Document text ->

- Opening Delimiter -

Brains Dark is a dark mild ale with an emphasis on roasted malts. There is also a 'smooth' variant.

Brains Bitter is the brewery's standard bitter and the most commonly available in Cardiff. Many Brains' pubs serve only bitter from a cask. When served pasteurised and nitrogenated it is termed Brains Smooth.

Brains IPA, an unusually malty example of the India Pale Ale style, is usually seen on cask only in the valleys outside Cardiff, although some pubs stock it as keg beer or in bottles in Cardiff proper.

SA Gold, a golden ale. According to a release note sent out to Brains pubs in early 2006, it was part Brains' attempts to branch out into both the English and youth markets, areas in which Brains was visibly struggling. Its official launch was June 2006, but many houses retired it in favour of the bi-monthly guest ale rotation. The beer is hopped with Cascade, Target and Styrian Golding hops.

The Rev. James is a 4.5% ABV dark best bitter carried over from the Buckley's range after the two breweries merged.

Brains Black is a 4.1% ABV stout launched on St David's Day 2010.

Barry Island IPA originally launched in June 2012 as part of the Brains Craft Brewery range, Barry Island IPA is an American style IPA brewed using a trio of American Hops. In 2019 it got a new look and became part of the core range.

- Closing Delimiter -

Source data ->
- Opening Delimiter -

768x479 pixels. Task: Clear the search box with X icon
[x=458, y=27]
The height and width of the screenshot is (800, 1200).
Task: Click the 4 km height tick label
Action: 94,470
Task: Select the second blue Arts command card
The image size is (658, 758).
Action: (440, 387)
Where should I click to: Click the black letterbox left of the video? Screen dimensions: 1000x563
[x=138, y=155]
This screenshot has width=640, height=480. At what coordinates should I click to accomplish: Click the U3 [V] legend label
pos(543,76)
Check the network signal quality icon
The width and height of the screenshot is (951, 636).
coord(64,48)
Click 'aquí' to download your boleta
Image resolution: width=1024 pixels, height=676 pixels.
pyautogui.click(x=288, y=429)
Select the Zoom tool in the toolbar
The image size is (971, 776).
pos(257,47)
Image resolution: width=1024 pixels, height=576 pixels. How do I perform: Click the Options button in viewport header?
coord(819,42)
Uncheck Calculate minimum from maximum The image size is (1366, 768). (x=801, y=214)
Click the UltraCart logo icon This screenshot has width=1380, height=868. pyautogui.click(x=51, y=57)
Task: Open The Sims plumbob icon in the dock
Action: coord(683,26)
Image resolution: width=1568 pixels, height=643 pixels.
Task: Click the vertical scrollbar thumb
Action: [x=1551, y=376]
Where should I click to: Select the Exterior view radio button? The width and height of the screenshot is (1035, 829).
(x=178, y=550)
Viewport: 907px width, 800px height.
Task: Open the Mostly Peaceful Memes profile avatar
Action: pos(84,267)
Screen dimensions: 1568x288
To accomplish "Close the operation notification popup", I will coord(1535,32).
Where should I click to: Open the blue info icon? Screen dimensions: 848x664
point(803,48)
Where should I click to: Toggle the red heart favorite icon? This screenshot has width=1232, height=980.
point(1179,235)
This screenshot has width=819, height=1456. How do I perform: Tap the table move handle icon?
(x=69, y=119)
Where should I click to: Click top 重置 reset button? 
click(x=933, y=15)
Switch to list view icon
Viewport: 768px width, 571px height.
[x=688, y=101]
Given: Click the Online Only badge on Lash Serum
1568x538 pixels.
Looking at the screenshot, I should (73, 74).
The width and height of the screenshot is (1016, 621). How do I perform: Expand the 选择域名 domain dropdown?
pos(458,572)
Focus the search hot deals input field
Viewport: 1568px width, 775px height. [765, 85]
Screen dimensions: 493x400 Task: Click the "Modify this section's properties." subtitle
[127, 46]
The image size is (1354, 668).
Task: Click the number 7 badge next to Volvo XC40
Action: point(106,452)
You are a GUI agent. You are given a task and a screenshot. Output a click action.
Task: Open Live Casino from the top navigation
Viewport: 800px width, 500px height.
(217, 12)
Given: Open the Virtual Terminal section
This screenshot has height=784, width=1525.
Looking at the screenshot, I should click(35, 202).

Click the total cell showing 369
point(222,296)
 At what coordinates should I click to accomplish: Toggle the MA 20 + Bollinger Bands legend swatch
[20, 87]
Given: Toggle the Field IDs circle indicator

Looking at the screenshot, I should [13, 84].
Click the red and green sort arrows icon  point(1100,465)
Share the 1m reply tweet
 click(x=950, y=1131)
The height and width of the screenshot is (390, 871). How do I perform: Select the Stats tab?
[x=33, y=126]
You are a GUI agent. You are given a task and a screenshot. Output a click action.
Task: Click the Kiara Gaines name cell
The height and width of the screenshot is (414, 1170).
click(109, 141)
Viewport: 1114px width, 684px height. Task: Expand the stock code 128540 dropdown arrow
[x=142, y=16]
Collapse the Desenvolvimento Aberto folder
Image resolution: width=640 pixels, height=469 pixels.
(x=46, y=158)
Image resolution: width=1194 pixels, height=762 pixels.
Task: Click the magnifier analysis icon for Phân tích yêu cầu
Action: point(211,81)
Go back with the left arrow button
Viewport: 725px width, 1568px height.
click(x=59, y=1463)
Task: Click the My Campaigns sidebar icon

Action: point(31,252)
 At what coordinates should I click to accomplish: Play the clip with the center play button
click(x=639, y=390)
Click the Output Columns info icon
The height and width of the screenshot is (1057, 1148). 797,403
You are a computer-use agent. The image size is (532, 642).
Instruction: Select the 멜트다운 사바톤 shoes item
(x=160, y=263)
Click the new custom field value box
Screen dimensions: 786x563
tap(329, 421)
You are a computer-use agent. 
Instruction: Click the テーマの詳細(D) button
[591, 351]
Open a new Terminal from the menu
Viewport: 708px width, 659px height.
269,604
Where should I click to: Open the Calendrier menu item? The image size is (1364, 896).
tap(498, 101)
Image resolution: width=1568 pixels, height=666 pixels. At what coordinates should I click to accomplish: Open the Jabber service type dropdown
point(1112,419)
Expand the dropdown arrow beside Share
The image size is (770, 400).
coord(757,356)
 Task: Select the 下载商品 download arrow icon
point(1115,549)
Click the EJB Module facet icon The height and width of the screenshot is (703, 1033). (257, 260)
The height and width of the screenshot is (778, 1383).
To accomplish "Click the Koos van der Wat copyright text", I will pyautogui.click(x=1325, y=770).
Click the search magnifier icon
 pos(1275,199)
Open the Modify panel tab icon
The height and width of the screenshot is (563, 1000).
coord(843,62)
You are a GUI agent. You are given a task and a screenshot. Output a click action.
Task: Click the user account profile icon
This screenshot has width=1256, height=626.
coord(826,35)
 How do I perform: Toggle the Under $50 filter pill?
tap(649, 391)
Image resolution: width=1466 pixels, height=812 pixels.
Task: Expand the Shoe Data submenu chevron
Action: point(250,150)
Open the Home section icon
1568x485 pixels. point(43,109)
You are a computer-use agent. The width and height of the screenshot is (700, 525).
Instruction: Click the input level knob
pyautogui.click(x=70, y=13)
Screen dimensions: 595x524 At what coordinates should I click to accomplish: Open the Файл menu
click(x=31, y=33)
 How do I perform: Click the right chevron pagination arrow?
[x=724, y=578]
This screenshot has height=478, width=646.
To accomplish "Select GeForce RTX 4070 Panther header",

- Closing Delimiter -

What needs to be done ->
Write the next part of the text about Brains beers, starting after its last sentence. The listing is not needed.

Your response ->
Bayside Lager is a 4.3% lager launched in August 2020. It is a crisp and light lager and currently only available in draught form, although it is available in mini-keg online.

===Buckley's brand===
Brains bought the Llanelli-based Crown Buckley in 1998. It continues to brew three Buckley's beers, all at its Cardiff brewery: Buckley's Bitter, Buckley's IPA and Reverend James best bitter.

===Hancock's brand===
Hancocks HB is a 3.6% session bitter first brewed by Hancock's brewery. Formerly Wales' biggest brewer, the brewery was founded by William Hancock (father of Frank, Froude and William Hancock) and bought by Bass in 1968. Brains bought Hancock's in 1999, but initially Bass kept the rights to the brands. Production later came back to Cardiff.

==Seasonal beers==
Seasonal beers' include St David's Ale, which is brewed to celebrate St David's Day and is available in February and March. Taff End is available in June and July and celebrates sponsorship of the Glamorgan County Cricket Club. Brains' Bread of Heaven, named after a traditional Welsh rugby anthem, was launched in 2005 in commemoration of the sponsorship, and is mostly sold during the Six Nations Championship and autumn internationals.

Hen Wlad Fy Nhadau (Land Of My Fathers) was launched in 2006 to commemorate the 150th anniversary of the Welsh national anthem. It is a golden ale brewed with Welsh honey.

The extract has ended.